- [Задания]:
(A) Поменяй в исходном тексте «блондинки» на «брюнетки» и перепиши всё от «Вне периода обостренных» вниз до «nihil, как известно.».
(B) Пожалуйста, подхвати исходный текст сразу после его последнего предложения и продолжи его.

- [Исходный текст]:
+--

Онлайн-тора Онлайн-тора (Torah Online) Букник-Младший JKniga JKniga Эшколот Эшколот Книжники Книжники
Галстук, пиджак, плащ, не опаздывать, не высовываться
Давид Гарт  •  17 марта 2008 года
Для него важны оценки, «хорошо»-«плохо», у него есть совесть, и он, бывает, ею мучается.

Когда он волнуется, у него набухают вены на висках, и виски потеют. И потом — обязательно холодным — пропитывается воротничок рубашки. Когда он волнуется — неизменно ослабляет узел галстука. Когда не волнуется, тоже не очень-то уверен в себе и беспокоен — вероятно, гнетет подспудный, даже, может быть, только наследственный, страх разоблачения. В целом он самокритичен и довольно покладист, но и не слюнтяй какой-нибудь.

Вне периода обостренных духовных поисков это человек жовиальный и готовый к любовным приключениям. Будучи мальчиком, он, где удается, подглядывает за женской натурой. В зрелости после душа не забывает спрыснуть парфюмом пах. Ему нравятся женщины, особенно блондинки с тонкой талией и пышной грудью. Фи, как банально? Ну уж, о вкусах aut bene, aut nihil, как известно.

Он внимателен к одежде — чужой и своей, он чистит обувь и выключает газ. Он внимателен к своим мыслям и ощущениям, много рефлексирует. Для него важны оценки, «хорошо»-«плохо», у него есть совесть, и он, бывает, ею мучается: ушел из школы раввинов, предал в трудную минуту коллег и учеников; подлизался к иностранному начальству, получил повышение, обойдя других сотрудников фирмы. Но обычно себя оправдывает — при общей тревожности и недовольстве внешним миром к себе он снисходителен.

Он старательно и методично предает свое происхождение. Он забывает снять обувь на шиве по тестю. Он уходит из школы раввинов и десятилетиями не открывает свой старый молитвенник. Слово «еврей» для его ушей — как удар бича, сам он ни за что его не произнесет. Увидев на улице группу хасидов, он на весь вечер лишается потенции.

+--

- [Приложенные данные]:

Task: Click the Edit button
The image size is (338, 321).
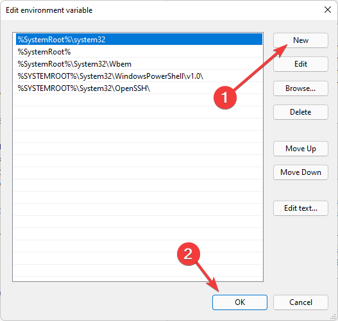Action: click(x=301, y=64)
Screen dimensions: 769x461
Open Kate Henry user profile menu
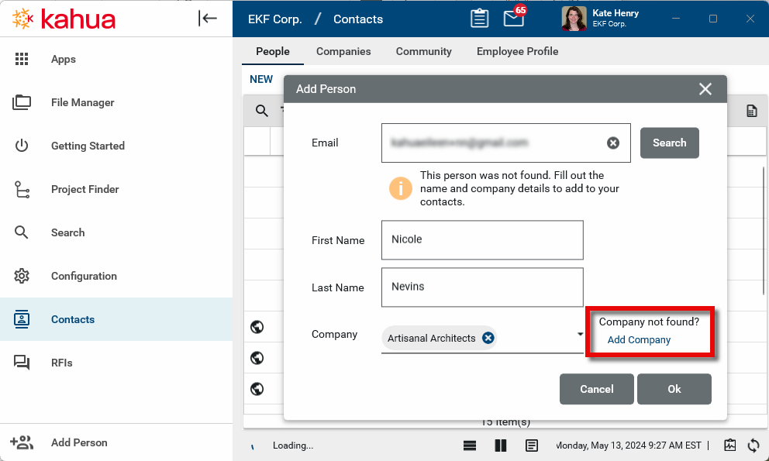click(x=600, y=19)
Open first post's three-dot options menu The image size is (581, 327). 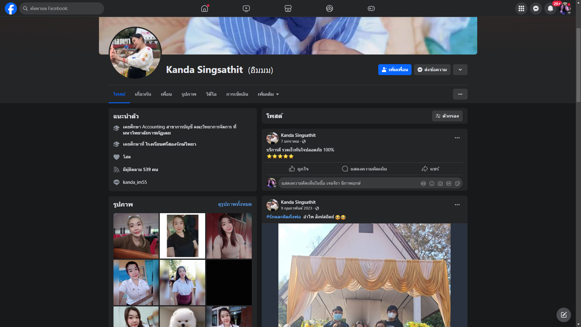(457, 138)
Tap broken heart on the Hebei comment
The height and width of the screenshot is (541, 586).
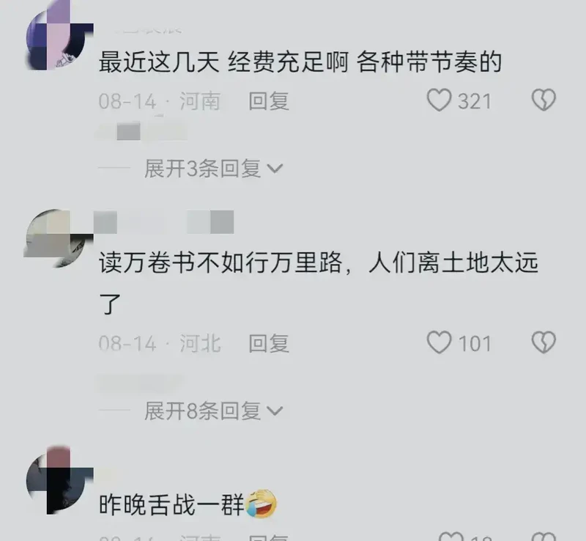[x=544, y=342]
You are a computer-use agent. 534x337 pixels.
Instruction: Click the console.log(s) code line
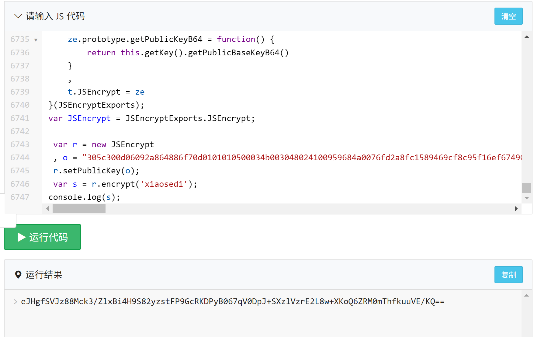click(84, 197)
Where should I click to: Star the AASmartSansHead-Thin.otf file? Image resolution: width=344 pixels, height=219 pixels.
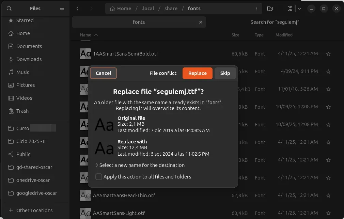(x=328, y=195)
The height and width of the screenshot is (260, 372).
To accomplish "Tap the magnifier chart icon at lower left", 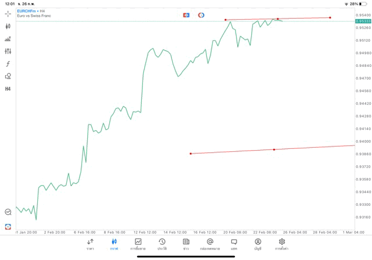I will (8, 212).
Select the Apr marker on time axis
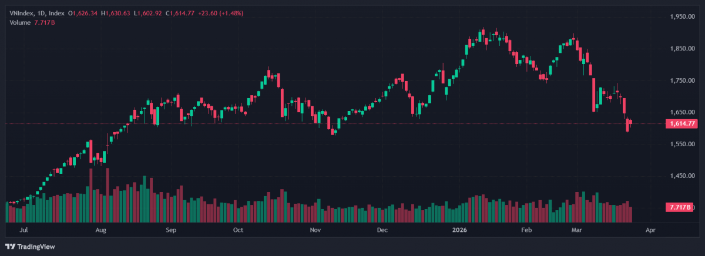 pos(650,231)
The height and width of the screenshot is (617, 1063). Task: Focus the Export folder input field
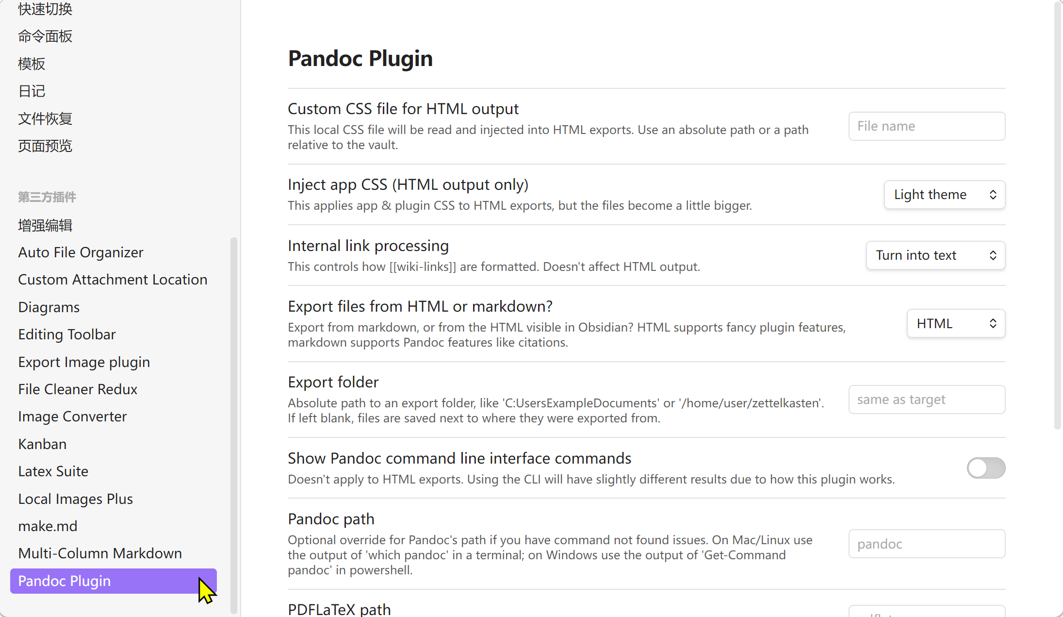[926, 400]
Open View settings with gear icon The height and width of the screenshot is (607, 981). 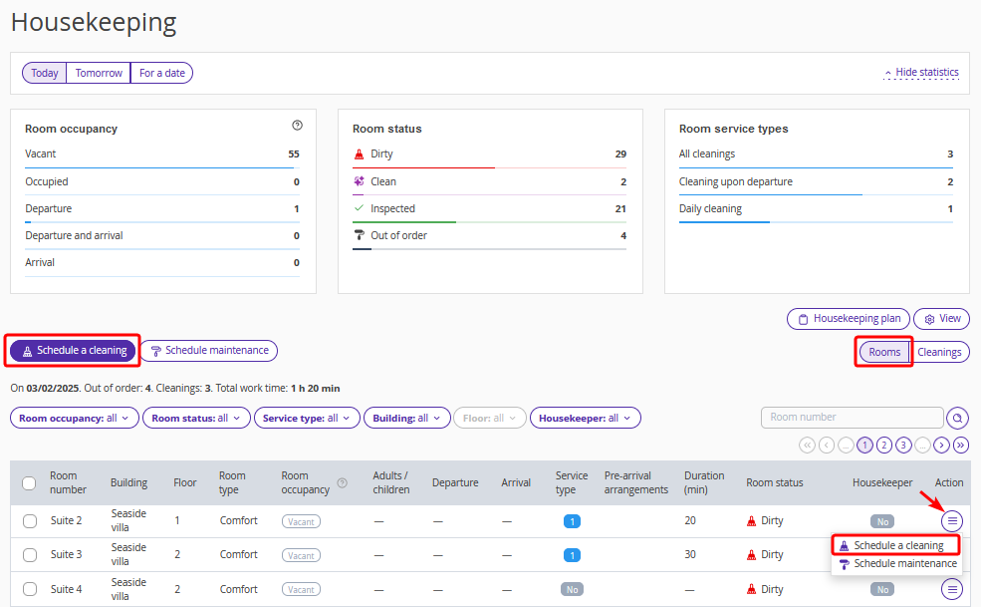click(x=941, y=319)
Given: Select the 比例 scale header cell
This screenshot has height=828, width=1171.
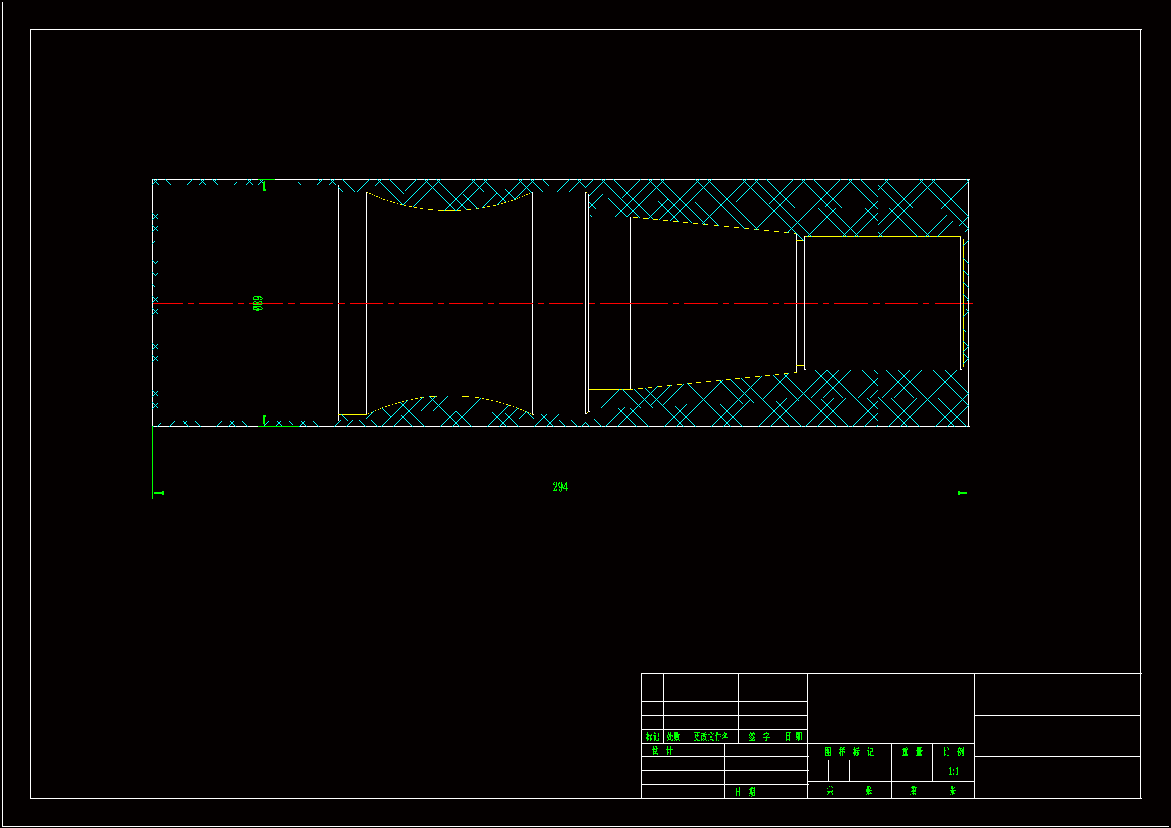Looking at the screenshot, I should point(953,752).
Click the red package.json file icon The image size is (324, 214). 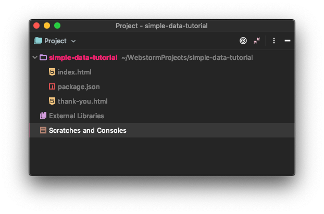52,86

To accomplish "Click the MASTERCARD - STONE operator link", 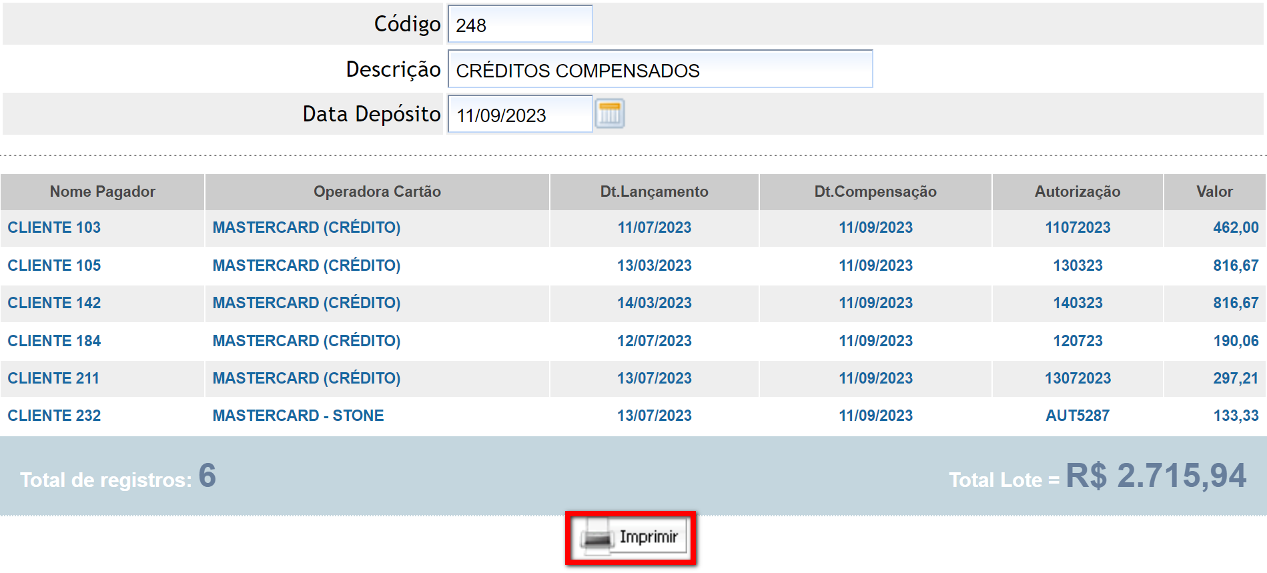I will pyautogui.click(x=298, y=416).
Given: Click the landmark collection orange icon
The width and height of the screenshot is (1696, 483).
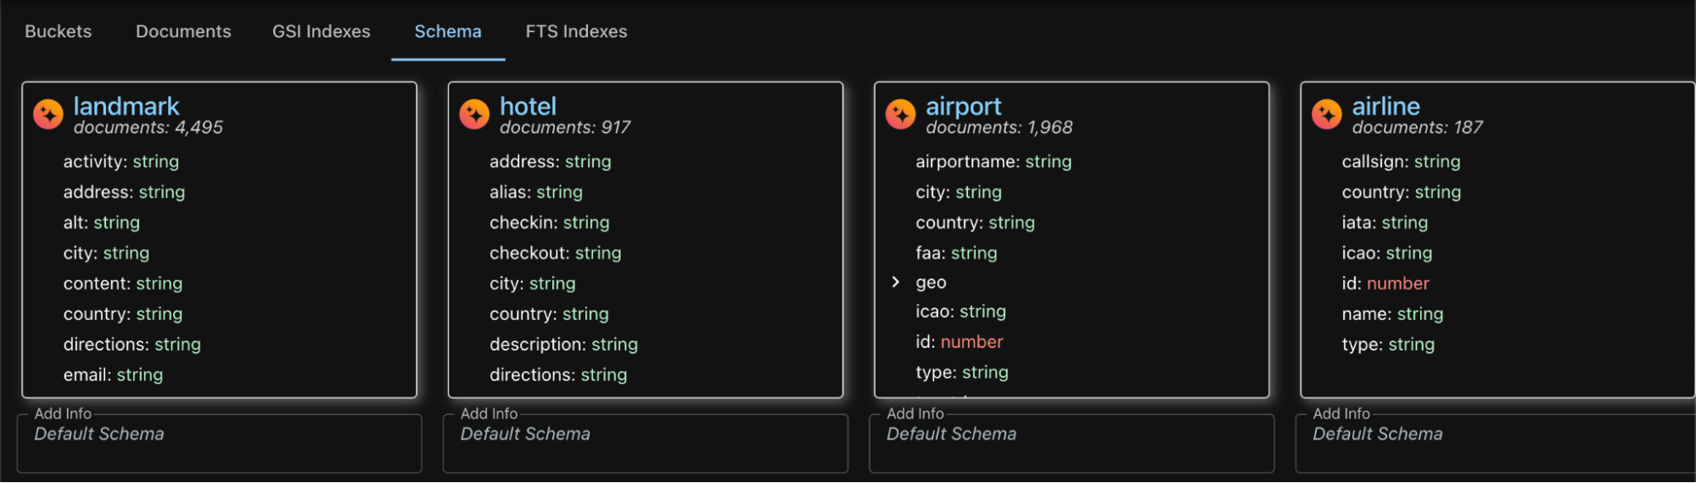Looking at the screenshot, I should click(x=48, y=114).
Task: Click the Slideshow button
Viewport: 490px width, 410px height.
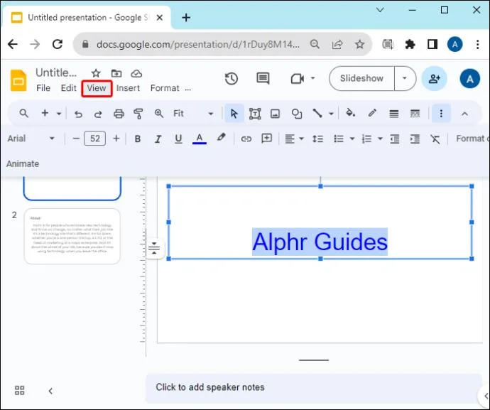Action: pos(361,78)
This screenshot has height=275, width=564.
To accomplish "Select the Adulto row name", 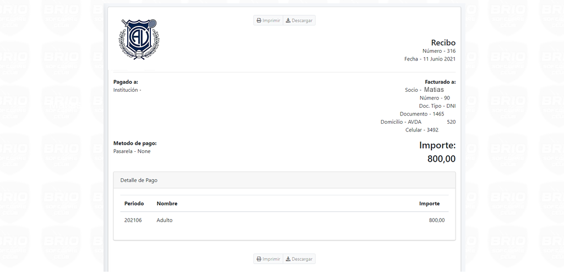I will pos(165,220).
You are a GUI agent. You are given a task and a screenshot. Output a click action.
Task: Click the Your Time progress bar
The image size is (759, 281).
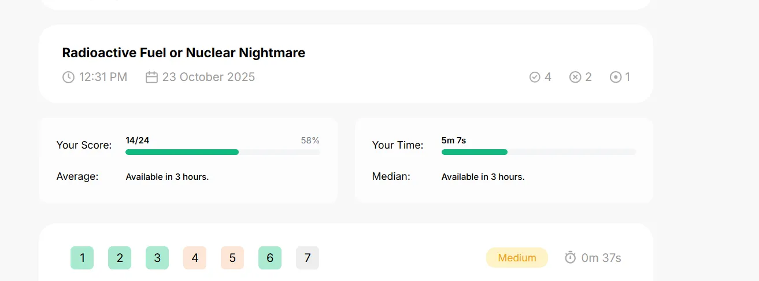[539, 152]
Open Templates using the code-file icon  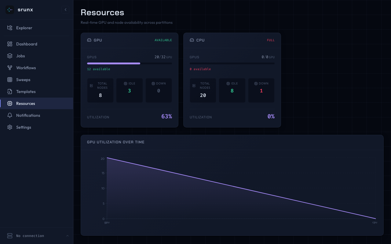[10, 92]
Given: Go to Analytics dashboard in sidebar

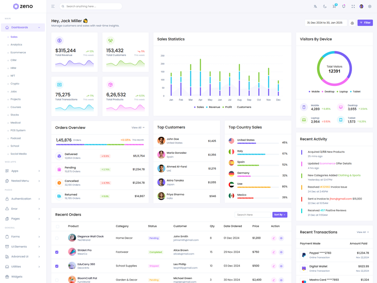Looking at the screenshot, I should tap(16, 45).
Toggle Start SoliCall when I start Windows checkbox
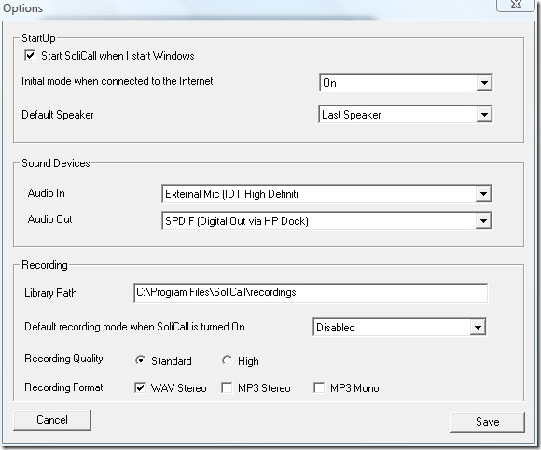 coord(30,55)
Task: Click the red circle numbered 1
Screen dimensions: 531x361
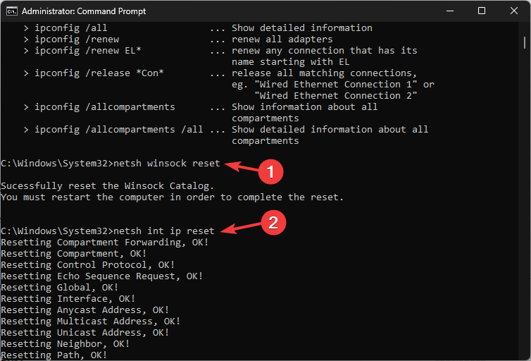Action: (x=270, y=171)
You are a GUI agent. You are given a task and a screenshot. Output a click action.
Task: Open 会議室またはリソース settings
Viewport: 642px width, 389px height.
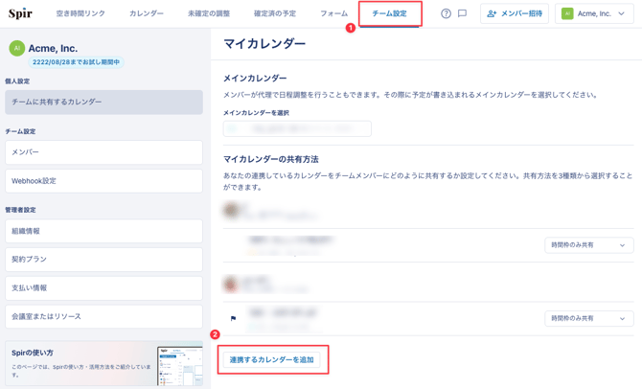(103, 316)
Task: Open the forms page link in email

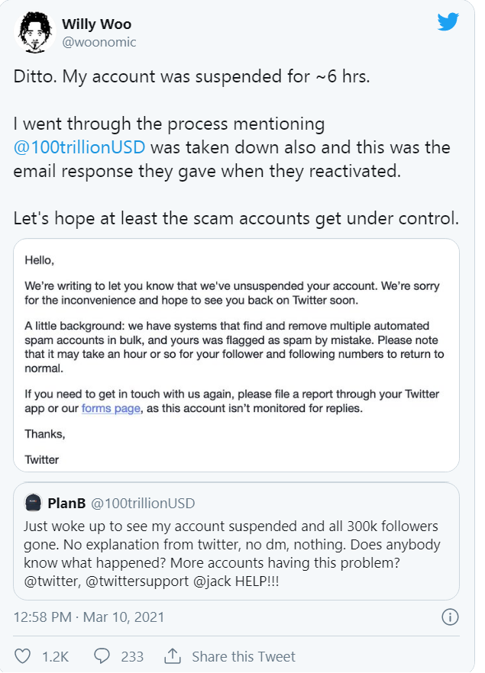Action: (110, 408)
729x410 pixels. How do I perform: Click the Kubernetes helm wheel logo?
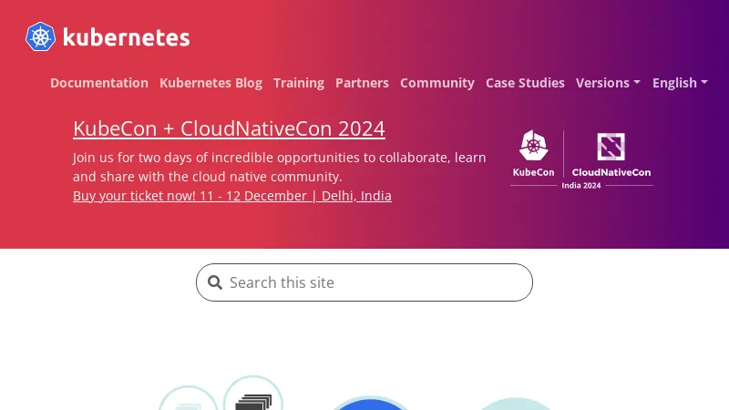[x=41, y=37]
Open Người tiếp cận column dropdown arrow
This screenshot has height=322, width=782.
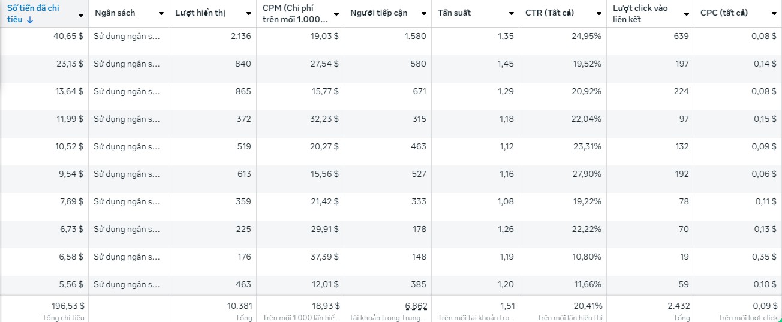424,13
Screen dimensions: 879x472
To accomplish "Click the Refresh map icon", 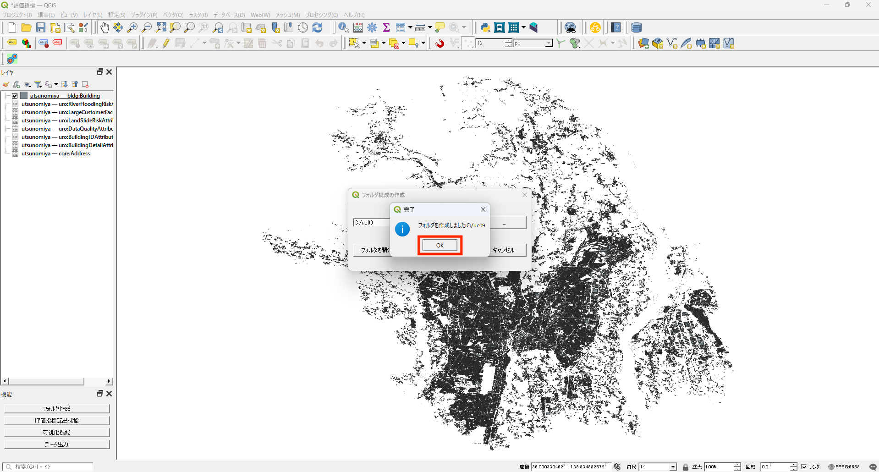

+--

- [Ответы]:
(A)
Вне периода обостренных духовных поисков это человек жовиальный и готовый к любовным приключениям. Будучи мальчиком, он, где удается, подглядывает за женской натурой. В зрелости после душа не забывает спрыснуть парфюмом пах. Ему нравятся женщины, особенно брюнетки с тонкой талией и пышной грудью. Фи, как банально? Ну уж, о вкусах aut bene, aut nihil, как известно.

(B)
В его жизни прочно обосновалась смерть. Родители обсуждают свою кремацию и не верят, что он, растяпа, сумеет точно исполнить их волю. Он смотрит в кинотеатре документальное кино — про вскрытие групповых захоронений детей из концлагерей — и молится, чтобы увидеть, или не увидеть, среди мертвых знакомые лица — своего сына и дочери. Время от времени он оказывается на кладбище. Хоронит тетку — почему-то через три недели после смерти. Едет в деревню захоранивать 1417 серых и розовых кусков мыла R.I.F. (в его расшифровке — «чистый израильский жир») — в память о погибших соплеменниках из всех окрестных деревень.

Но еврейство свое и своего рода ему замолчать и захоронить не удастся — личная политика тут проваливается так же, как и государственная. Ибо мир тесен, и евреев в нем много, и велик шанс, что какой-нибудь галицийский раввин узнает в нем своего соученика по иешиве. Или какая-нибудь услужливая душа расскажет его сыну про родство с Тетельбоймами, раввинской династией сатмарских хасидов, и станет его Андришка Авроомом, в черной «траурной» шляпе, надвинутой на глаза, и жить будет не в Будапеште, а в Боро-Парке...

Таков венгерский еврей второй половины ХХ века, по версии Габора Т. Санто.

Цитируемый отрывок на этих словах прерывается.